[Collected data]
—————
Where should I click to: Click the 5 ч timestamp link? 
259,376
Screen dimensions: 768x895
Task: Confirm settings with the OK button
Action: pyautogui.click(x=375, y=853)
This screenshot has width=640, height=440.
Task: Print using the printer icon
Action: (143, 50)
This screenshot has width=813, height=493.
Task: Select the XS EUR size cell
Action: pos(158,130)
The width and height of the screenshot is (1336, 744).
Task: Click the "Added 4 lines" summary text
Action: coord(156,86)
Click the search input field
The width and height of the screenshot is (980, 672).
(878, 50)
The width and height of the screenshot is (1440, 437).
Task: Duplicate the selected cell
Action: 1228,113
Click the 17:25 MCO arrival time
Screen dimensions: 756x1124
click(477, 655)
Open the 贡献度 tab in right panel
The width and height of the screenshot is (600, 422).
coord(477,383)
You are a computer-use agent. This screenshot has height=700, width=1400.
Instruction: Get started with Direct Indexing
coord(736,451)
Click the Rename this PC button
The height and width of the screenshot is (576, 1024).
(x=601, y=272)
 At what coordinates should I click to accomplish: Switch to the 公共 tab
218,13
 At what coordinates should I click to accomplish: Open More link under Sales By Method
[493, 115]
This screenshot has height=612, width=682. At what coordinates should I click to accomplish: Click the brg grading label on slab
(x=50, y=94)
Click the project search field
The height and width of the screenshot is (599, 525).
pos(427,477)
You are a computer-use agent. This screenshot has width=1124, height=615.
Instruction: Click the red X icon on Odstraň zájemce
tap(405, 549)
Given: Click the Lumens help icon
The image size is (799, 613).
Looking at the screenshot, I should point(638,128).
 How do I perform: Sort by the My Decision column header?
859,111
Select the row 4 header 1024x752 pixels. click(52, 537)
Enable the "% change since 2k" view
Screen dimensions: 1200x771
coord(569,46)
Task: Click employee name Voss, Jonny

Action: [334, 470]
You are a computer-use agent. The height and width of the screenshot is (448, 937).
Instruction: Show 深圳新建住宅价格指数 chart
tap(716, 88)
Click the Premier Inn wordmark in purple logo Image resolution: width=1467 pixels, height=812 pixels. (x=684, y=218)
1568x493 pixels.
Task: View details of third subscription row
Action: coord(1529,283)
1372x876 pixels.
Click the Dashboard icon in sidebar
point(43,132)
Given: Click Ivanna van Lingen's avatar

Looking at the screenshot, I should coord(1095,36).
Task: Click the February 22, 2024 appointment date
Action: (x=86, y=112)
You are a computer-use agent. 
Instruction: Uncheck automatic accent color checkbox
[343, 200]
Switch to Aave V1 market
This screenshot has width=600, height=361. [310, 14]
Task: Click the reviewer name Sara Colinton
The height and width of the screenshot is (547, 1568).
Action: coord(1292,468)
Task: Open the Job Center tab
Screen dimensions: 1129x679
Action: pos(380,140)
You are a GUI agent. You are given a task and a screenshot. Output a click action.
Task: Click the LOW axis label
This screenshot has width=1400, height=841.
—————
Repeat the data above exactly.

Where should I click to: Click the 5 ч timestamp link? 
259,376
Screen dimensions: 768x895
Task: Confirm settings with the OK button
Action: pyautogui.click(x=375, y=853)
This screenshot has width=640, height=440.
Task: Print using the printer icon
Action: (143, 50)
This screenshot has width=813, height=493.
Task: Select the XS EUR size cell
Action: pos(158,130)
The width and height of the screenshot is (1336, 744).
Task: Click the "Added 4 lines" summary text
Action: coord(156,86)
Click the search input field
The width and height of the screenshot is (980, 672).
(878, 50)
The width and height of the screenshot is (1440, 437).
Task: Duplicate the selected cell
Action: 1228,113
Click the 17:25 MCO arrival time
Screen dimensions: 756x1124
click(477, 655)
Open the 贡献度 tab in right panel
The width and height of the screenshot is (600, 422).
coord(477,383)
You are a computer-use agent. This screenshot has height=700, width=1400.
Instruction: Get started with Direct Indexing
coord(736,451)
Click the Rename this PC button
The height and width of the screenshot is (576, 1024).
(x=601, y=272)
 At what coordinates should I click to accomplish: Switch to the 公共 tab
218,13
 At what coordinates should I click to accomplish: Open More link under Sales By Method
[493, 115]
This screenshot has height=612, width=682. At what coordinates should I click to accomplish: Click the brg grading label on slab
(x=50, y=94)
Click the project search field
The height and width of the screenshot is (599, 525).
pos(427,477)
You are a computer-use agent. This screenshot has width=1124, height=615.
Instruction: Click the red X icon on Odstraň zájemce
tap(405, 549)
Given: Click the Lumens help icon
The image size is (799, 613).
Looking at the screenshot, I should point(638,128).
 How do I perform: Sort by the My Decision column header?
859,111
Select the row 4 header 1024x752 pixels. click(52, 537)
Enable the "% change since 2k" view
Screen dimensions: 1200x771
coord(569,46)
Task: Click employee name Voss, Jonny

Action: [334, 470]
You are a computer-use agent. The height and width of the screenshot is (448, 937).
Instruction: Show 深圳新建住宅价格指数 chart
tap(716, 88)
Click the Premier Inn wordmark in purple logo Image resolution: width=1467 pixels, height=812 pixels. (x=684, y=218)
1568x493 pixels.
Task: View details of third subscription row
Action: coord(1529,283)
1372x876 pixels.
Click the Dashboard icon in sidebar
point(43,132)
Given: Click Ivanna van Lingen's avatar

Looking at the screenshot, I should coord(1095,36).
Task: Click the February 22, 2024 appointment date
Action: (x=86, y=112)
You are a computer-use agent. 
Instruction: Uncheck automatic accent color checkbox
[343, 200]
Switch to Aave V1 market
This screenshot has width=600, height=361. [310, 14]
Task: Click the reviewer name Sara Colinton
The height and width of the screenshot is (547, 1568).
Action: coord(1292,468)
Task: Open the Job Center tab
Screen dimensions: 1129x679
Action: pos(380,140)
You are a GUI agent. You are given a task and a screenshot. Output a click action.
Task: Click the LOW axis label
This screenshot has width=1400, height=841.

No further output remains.